The Role of Infection

In terms of the amniotic fluid glucose concentration, under normal circumstances glucose is present in the amniotic fluid. The lower the amniotic fluid glucose value, the higher the likelihood of intraamniotic infection or inflammation. For example, glucose values less than 14 mg/dL in women with intact membranes—or less than 10 mg/dL in women with preterm PROM—suggest that intraamniotic infection and/or inflammation is present.

EAR: Are there other tests, such as measurements of cytokines or other proteins, that can be used to detect inflammation in the amniotic fluid?

RR: The concentrations of a cytokine, such as interleukin-6, can be used to detect inflammation. Similarly, we have developed a rapid test that can be used at the bedside to detect inflammation by detecting the concentration of an enzyme produced by neutrophils. This enzyme is MMP-8 (matrix metalloproteinase-8).

These tests can be valuable in the context of midtrimester amniocentesis. The rate of pregnancy loss after a midtrimester amniocentesis has been estimated to be 0.5%–1%; such losses have mistakenly been thought to be always procedure related. However, we have found that among women who have midtrimester amniocenteses, those who have an elevated IL-6 or MMP-8 concentration are more likely to lose their pregnancy or have a spontaneous abortion shortly after the procedure. In these circumstances, determination of IL-6 or MMP-8 in the amniotic fluid stored by the genetic laboratories may be helpful for the patient and physician to identify that intraamniotic inflammation was a cause of the pregnancy loss. This may also have medicolegal implications.

EAR: How common is intraamniotic infection and/or inflammation in women having genetic amniocenteses in the midtrimester of pregnancy?

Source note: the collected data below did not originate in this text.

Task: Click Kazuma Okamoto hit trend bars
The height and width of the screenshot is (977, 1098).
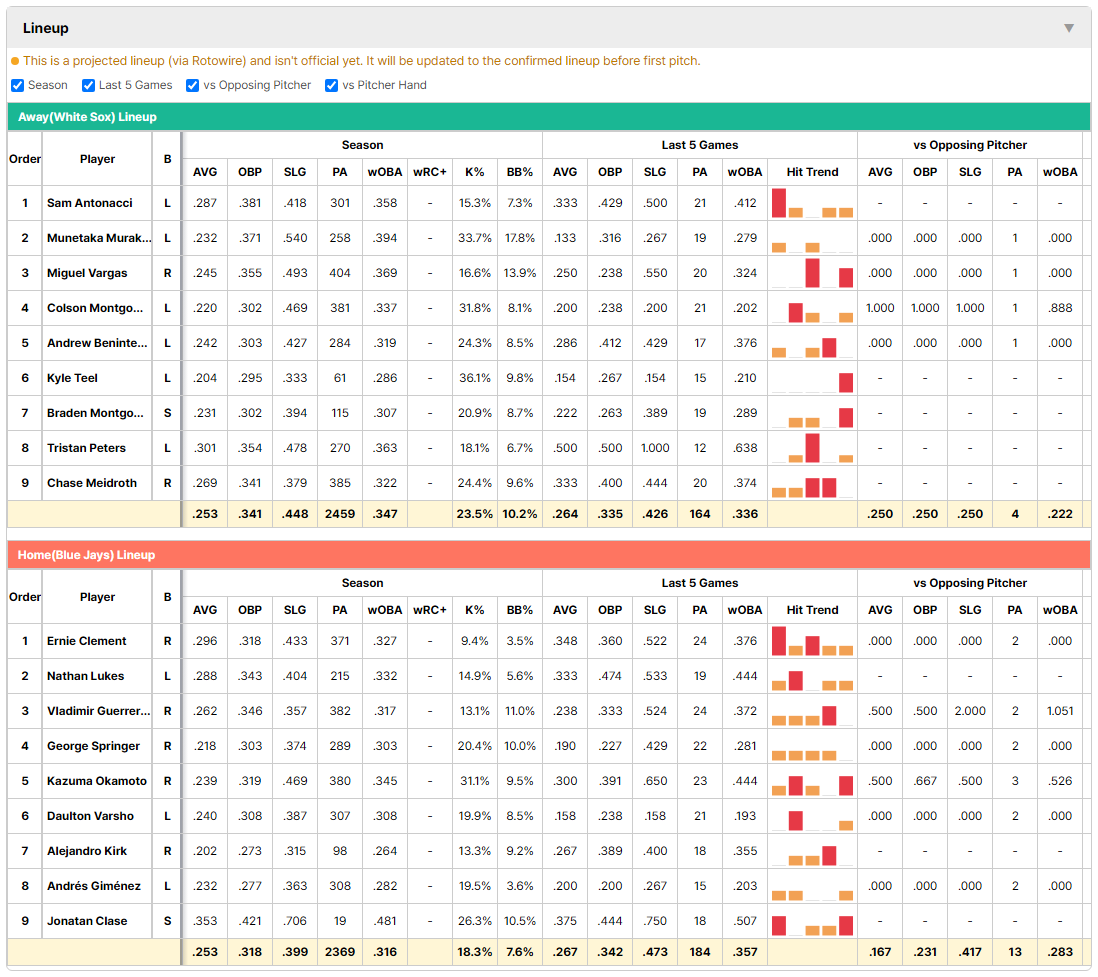Action: [812, 781]
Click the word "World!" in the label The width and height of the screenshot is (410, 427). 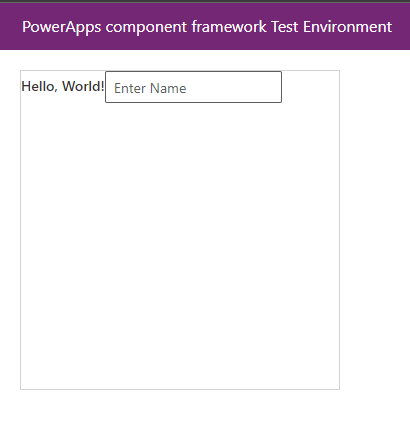83,86
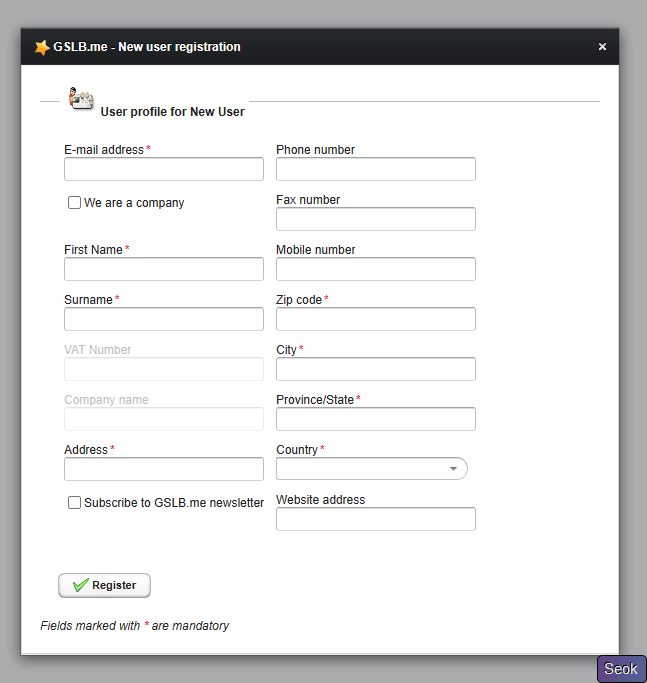
Task: Enable Subscribe to GSLB.me newsletter checkbox
Action: tap(75, 503)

RR: The frequency of intraamniotic infection has been estimated to be 0.9%; the frequency of intraamniotic inflammation is about 1.2%. The most common organism found in the amniotic fluid is U. urealyticum. Intraamniotic infection and/or inflammation is more common in women who have discolored amniotic fluid at the time of genetic amniocentesis. It is important to realize that these infections are subclinical and that sometimes, patients with these infections rupture their membranes within hours or days of the procedure.

EAR: Can treatment be offered to these patients with midtrimester intraamniotic infections?

RR: Recent evidence from Dr. Sonia Hassan in our group indicates that the administration of antibiotics to the mother can eradicate intraamniotic infection in the midtrimester. Women with a short cervix detected by ultrasound were found to have microorganisms in 9% of cases. Patients were offered treatment with antibiotics and a repeat amniocentesis was performed to be sure that the infections were eradicated. Most women treated in this fashion had eradication of their intraamniotic infection and their pregnancy went to term.

EAR: How frequently are intrauterine infections confined to the amniotic fluid, and how often is the fetus involved?

RR: A study conducted in the United Kingdom in women with preterm PROM indicated that approximately 30% of patients had microorganisms in the amniotic fluid. Of these, 30% had positive fetal blood cultures. This means that 10% of all fetuses with preterm PROM will have fetal bacteremia. Clearly, this represents a minimum estimate of the frequency of fetal infection, a result of the limitations of standard techniques and the difficulties in isolating relevant microorganisms from fetal blood.

EAR: What is the importance of congenital neonatal infections?

RR: Sepsis is a more serious disease in neonates than in adults. Neonates have been generally considered immunosuppressed hosts, and the lethality of sepsis in neonates is high. There is now accumulating evidence that neonates with sepsis are more likely to develop cerebral palsy and bronchopulmonary dysplasia or chronic lung disease.

EAR: How important is intrauterine infection as a cause for cerebral palsy?

RR: It has been estimated that as many as 20% of all cases of cerebral palsy result from infection. Moreover, this applies to term neonates as well as to preterm neonates. Therefore, the traditional paradigm—that intrapartum asphyxia was the leading cause of cerebral palsy—is probably not correct. Obstetricians need to be aware that undiagnosed infections can be a cause for cerebral palsy because this has medicolegal implications.

EAR: What is the link between infection and the brain injury associated with cerebral palsy?

RR: Microorganisms involved in cases of intraamniotic infection can invade the human fetus. When the fetus breathes or swallows infected amniotic fluid, microorganisms may be entering the fetal compartment. Once microorganisms invade the fetus, they elicit a fetal inflammatory response syndrome (FIRS), which is the counterpart of the systemic inflammatory response syndrome (SIRS) in the adult. In FIRS one of the most critical organs affected is the brain. Microorganisms or their products that gain access to the fetal brain can induce damage of neurons or white matter in utero. Damage to the white matter in utero is also known as periventricular leukomalacia (PVL) and is the most important predictor of cerebral palsy. There is evidence that cytokines, chemokines, and other inflammatory products—such as reactive oxygen metabolites—can cause damage to the glia or to neurons, which is responsible for the cognitive abnormalities, including mental retardation.